7. Model-Based Reinforcement Learning

Shurui Liu

Key Idea

Model-based RL learns or uses a model of the environment dynamics:

$$ p_ \theta(s_ {t+1}\mid s_ t,a_ t). $$

This model can be called a dynamics model, simulator, world model, or predictive model. It may be known exactly, partially known with fitted parameters, or learned end-to-end.

Model-based RL can use the model in two main ways:

  • Generate synthetic experience for policy/value learning.
  • Plan at test time by simulating candidate futures.

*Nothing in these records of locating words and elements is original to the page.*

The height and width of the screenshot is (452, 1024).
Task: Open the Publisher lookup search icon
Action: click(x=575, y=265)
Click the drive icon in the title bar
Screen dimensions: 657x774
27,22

Often a reward model is also needed:

$$ r_ \eta(s,a). $$

Not every model-based method learns a model from scratch. In chess, the transition model is known exactly. In robotics, one may know some physics and learn residual effects. In video prediction, the model may predict future observations or latent states rather than low-dimensional physical states.

Learning a Dynamics Model

Given transitions $(s_ t,a_ t,s_ {t+1})$, train by maximum likelihood:

$$ \max_ \theta \sum_ t \log p_ \theta(s_ {t+1}\mid s_ t,a_ t). $$

For deterministic models, this may reduce to MSE:

$$ \min_ \theta \sum_ t |f_ \theta(s_ t,a_ t)-s_ {t+1}|^2. $$

In high-dimensional settings, models may operate over learned latent states rather than raw observations.

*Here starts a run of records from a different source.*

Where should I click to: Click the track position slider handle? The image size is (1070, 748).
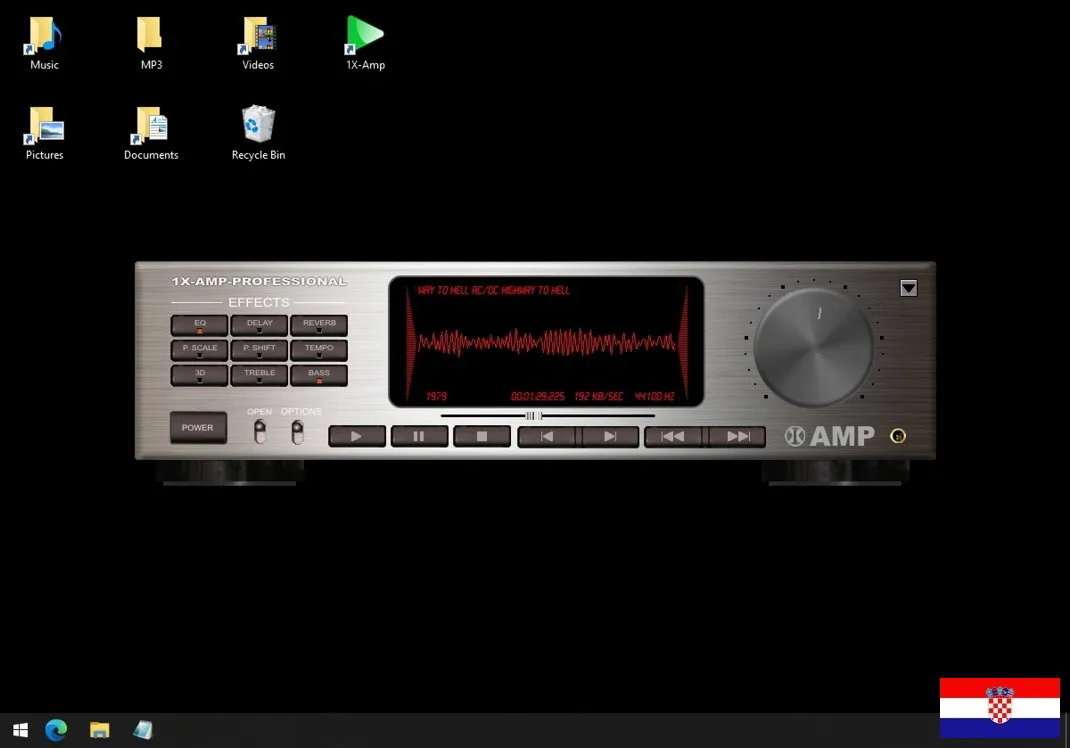[x=534, y=415]
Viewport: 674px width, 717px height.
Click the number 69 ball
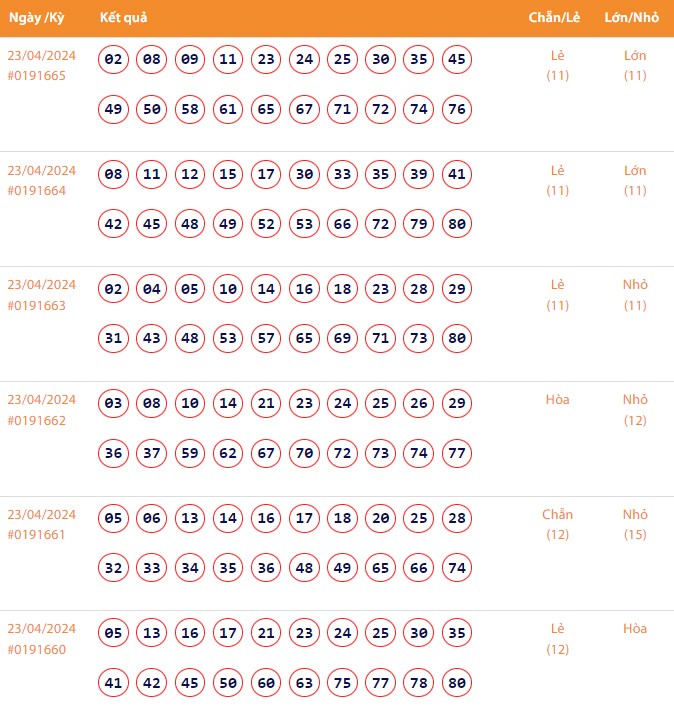click(x=343, y=338)
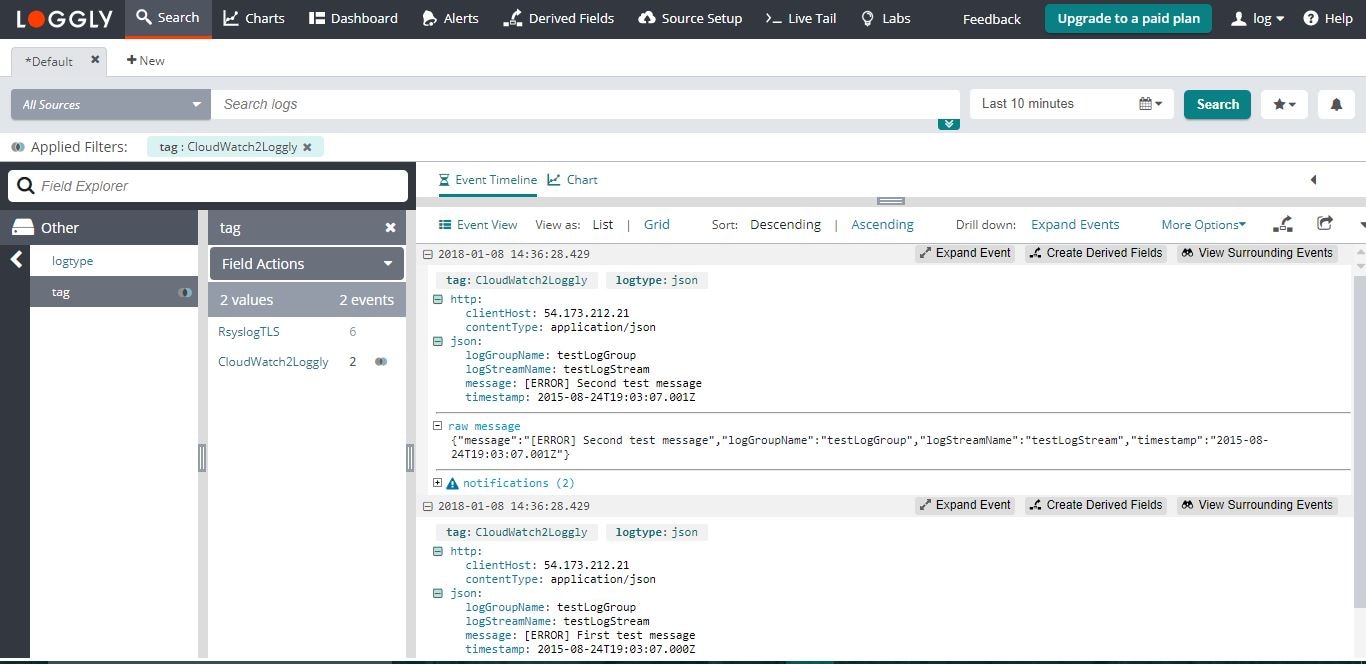
Task: Expand the Field Actions dropdown
Action: (306, 264)
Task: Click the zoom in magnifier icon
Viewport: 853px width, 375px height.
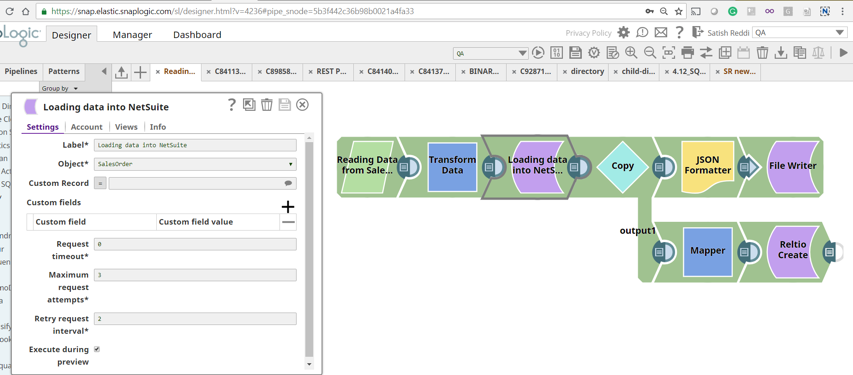Action: (631, 52)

Model learning is usually supervised or self-supervised: it does not require reward labels. This is one reason models can transfer across tasks with the same dynamics but different rewards.

Good one-step prediction loss is not sufficient by itself. A model used for control must be accurate under the action sequences that the planner or policy will query. A visually plausible video prediction model, for example, may still be bad for control if it misses small contact events that determine whether a robot grasps an object.

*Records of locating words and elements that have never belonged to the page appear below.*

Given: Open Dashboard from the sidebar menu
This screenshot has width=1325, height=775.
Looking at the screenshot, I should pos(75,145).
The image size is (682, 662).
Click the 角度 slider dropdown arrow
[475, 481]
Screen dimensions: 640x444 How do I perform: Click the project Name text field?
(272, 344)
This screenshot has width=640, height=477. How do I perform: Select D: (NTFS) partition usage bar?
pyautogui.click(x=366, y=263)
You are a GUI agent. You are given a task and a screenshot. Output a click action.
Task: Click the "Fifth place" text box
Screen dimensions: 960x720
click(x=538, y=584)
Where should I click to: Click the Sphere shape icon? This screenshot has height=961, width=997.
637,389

Model-Based Policy Optimization

The Dyna-style recipe:

  1. Collect real data with current policy and add it to $\mathcal{D}_ {\text{env}}$.
  2. Train the dynamics model on real data.
  3. Use the model to generate synthetic rollouts and add them to $\mathcal{D}_ {\text{model}}$.
  4. Train the policy and critic on real plus synthetic data.

Synthetic data can greatly improve data efficiency, but model errors compound when rollouts are long or when the policy exploits model inaccuracies.

The objective is not just "predict well on average." A model used for control must be accurate in parts of state-action space the policy or planner will query. A small one-step prediction error can be disastrous if it creates a fake high-reward path that planning repeatedly chooses.

Handling Model Distribution Shift

A learned model is most accurate near the data it was trained on. If synthetic rollouts drift far from real data, the model may become unreliable.

The slides emphasize two mitigations:

  • Start synthetic rollouts from real states in the replay buffer.
  • Use short model rollouts rather than full trajectories.

This is the idea behind model-based policy optimization (MBPO). Short rollouts reduce compounding model error while still augmenting real experience.

Model ensembles can also help. If several models are trained independently, disagreement can indicate uncertainty, and averaging can reduce idiosyncratic errors.

This is the key MBPO intuition: use the real replay buffer to anchor synthetic rollouts, and keep model rollout length short enough that the model does not need to be globally accurate.

Model uncertainty can be used in several ways:

  • Stop or shorten rollouts when ensemble disagreement becomes large.
  • Penalize rewards in uncertain model states.
  • Prefer action sequences whose predicted outcomes are robust across models.
  • Collect real data where the model is uncertain if online exploration is available.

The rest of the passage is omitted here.